Logiciels, applications : ces outils qui collectent vos données personnelles au profit des candidats en campagne
Saviez-vous que nous étions fichés, ou tout du moins ciblés, par les candidats en campagne électorale ? De nombreux logiciels ou applications recensent aujourd’hui nos données personnelles pour étudier nos comportements et nous démarcher. Enquête de Matthieu Mondoloni.

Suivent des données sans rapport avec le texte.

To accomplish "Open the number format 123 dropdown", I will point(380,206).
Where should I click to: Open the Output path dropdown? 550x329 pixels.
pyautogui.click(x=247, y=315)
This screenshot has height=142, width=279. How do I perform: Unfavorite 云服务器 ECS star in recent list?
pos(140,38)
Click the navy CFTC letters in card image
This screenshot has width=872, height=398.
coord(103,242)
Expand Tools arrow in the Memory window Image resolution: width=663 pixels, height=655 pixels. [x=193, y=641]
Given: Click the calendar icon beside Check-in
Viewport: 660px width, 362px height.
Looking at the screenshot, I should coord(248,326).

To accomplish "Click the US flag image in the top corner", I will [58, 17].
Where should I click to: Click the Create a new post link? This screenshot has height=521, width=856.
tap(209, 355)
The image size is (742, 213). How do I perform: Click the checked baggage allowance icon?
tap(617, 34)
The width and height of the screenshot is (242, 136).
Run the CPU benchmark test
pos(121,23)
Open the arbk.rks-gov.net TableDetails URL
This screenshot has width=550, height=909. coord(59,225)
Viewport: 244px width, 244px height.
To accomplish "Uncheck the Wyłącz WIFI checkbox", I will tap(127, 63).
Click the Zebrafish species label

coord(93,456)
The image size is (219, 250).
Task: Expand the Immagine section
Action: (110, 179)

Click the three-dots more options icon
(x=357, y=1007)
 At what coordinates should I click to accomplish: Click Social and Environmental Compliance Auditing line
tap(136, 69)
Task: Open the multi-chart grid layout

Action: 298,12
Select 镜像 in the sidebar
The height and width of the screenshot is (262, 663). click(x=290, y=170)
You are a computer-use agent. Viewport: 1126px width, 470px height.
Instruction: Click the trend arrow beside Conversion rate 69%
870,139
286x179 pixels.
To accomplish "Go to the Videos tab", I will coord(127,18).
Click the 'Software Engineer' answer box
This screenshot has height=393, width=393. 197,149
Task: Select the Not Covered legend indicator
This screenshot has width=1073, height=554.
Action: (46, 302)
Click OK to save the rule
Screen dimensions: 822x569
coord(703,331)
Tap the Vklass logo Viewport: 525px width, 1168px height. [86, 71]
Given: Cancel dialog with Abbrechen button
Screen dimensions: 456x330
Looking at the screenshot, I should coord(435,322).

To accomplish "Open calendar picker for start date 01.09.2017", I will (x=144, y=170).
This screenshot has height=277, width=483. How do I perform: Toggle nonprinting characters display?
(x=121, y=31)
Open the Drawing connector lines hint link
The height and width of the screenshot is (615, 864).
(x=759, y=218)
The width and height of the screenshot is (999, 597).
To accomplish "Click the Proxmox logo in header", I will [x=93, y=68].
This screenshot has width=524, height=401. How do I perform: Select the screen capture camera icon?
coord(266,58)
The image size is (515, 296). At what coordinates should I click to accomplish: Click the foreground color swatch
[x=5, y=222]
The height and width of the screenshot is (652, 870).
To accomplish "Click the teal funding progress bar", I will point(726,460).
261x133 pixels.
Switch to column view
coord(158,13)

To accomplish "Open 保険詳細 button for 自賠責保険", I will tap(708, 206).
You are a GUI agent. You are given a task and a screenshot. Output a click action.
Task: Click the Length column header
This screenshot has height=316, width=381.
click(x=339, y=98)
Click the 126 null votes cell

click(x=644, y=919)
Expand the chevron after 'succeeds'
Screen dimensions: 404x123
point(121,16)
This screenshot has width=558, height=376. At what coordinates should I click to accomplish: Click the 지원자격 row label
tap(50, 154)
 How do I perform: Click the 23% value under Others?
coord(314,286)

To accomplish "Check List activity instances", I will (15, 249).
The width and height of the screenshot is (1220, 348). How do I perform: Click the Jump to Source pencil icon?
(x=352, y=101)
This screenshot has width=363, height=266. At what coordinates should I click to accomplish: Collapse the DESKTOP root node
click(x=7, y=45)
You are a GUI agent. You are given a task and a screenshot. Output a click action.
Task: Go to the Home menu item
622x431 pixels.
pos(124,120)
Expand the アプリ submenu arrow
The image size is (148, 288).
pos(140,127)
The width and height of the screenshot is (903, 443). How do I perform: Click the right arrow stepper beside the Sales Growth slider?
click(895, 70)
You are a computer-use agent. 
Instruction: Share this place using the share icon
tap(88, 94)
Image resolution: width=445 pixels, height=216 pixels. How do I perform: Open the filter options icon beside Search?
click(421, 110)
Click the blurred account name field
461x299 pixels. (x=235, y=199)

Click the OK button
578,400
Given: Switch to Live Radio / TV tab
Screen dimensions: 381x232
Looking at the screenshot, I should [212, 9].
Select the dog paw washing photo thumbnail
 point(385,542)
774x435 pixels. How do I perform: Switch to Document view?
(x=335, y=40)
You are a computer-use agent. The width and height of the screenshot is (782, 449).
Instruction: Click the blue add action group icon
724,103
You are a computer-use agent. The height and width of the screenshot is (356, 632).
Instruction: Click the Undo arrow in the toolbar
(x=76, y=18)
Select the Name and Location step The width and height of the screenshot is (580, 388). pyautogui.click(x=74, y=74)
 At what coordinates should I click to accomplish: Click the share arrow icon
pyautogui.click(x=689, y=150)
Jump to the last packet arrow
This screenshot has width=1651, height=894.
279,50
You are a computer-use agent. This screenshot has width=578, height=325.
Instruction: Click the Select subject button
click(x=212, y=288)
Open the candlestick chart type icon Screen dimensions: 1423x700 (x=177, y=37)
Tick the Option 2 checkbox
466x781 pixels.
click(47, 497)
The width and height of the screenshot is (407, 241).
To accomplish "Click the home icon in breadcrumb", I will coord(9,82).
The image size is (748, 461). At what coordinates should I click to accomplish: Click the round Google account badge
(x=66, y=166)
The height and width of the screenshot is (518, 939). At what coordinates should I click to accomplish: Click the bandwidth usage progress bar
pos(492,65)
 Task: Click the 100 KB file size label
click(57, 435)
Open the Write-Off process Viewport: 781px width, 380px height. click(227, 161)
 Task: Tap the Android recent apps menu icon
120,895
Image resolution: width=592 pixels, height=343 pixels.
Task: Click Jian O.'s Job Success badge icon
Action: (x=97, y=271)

Ils sont quatre à sillonner les rues du 14e arrondissement de Paris pour un traditionnel porte-à-porte. Quand ils frappent à la porte de Jeanne pour lui demander si elle compte "voter à la primaire", elle s’exclame avec surprise : "Bien sûr... Mais pourquoi moi ? C’est bizarre. Comment vous vous trouvez là ?"
Si cette équipe de campagne de Nicolas Sarkozy est là, c’est grâce à une application qu'elle a elle-même créée. Elle s'intitule Knockin. "C’est une carte sur laquelle apparaissent des gens sélectionnés, explique son créateur, Paul Hatte, en montrant sur son smartphone de petits points rouges répartis sur une carte. Ça nous géolocalise au milieu des contacts à rencontrer. Là ce sont des personnes qui se sont inscrites sur sarkozy.fr".
Des "logiciels de stratégie électorale"
Pétitions, sondages en ligne... Si vous avez un jour répondu à la sollicitation d'un parti politique, votre nom et votre adresse se trouvent peut-être sur une application du même genre... Et pas seulement ! En plus de géolocaliser les sympathisants de Nicolas Sarkozy, l’application Knockin permet de recenser leurs centres d'intérêts.
Ces outils de campagne s'appellent des "logiciels de stratégie électorale". Les partis politiques et les élus sont parfois prêts à débourser plusieurs milliers d’euros par mois pour les utiliser.
La tendance profite à DigitaleBox. Cette start-up française agrège toutes les informations disponibles librement sur internet, et notamment sur les réseaux sociaux, au profit de certains partis politiques ou candidats. "À chaque fois que vous commentez ou likez un post Facebook (d'un candidat), à chaque fois que vous avez un nouveau follower sur Twitter, à chaque fois que vous répondez à un formulaire contact sur le site, la donnée arrive directement dans la base", explique Vincent Moncenis, l’un des cofondateurs de DigitaleBox.
Les partis politiques bénéficient d'une dérogation à la loi informatique et libertés
"Le but est de créer différents segments qui permettent à l’élu de bien orienter ses communications. Emails, réseaux sociaux, SMS… Il n’a plus qu’à adresser le bon message à la bonne personne via le bon canal", conclut Vincent Moncenis.
La pratique est bien légale. Car si la loi informatique et libertés interdit le traitement de ces données personnelles, il existe des dérogations applicables aux partis politiques et à toutes les associations qui traitent de politique.
"Mais la question n’est pas de savoir si c’est dans les clous ou pas. La question c’est de savoir si la population veut ça", souligne Adrienne Charmet de l'association la Quadrature du Net. Se dirige-t-on vers un modèle américain, bien plus permissif en la matière ? C'est ce que craignent les associations de défense des droits et des libertés. Préférences sexuelles, races, salaires, goûts vestimentaires... Aux États-Unis, tout est enregistré, stocké, étudié pour prédire les intentions de vote des citoyens.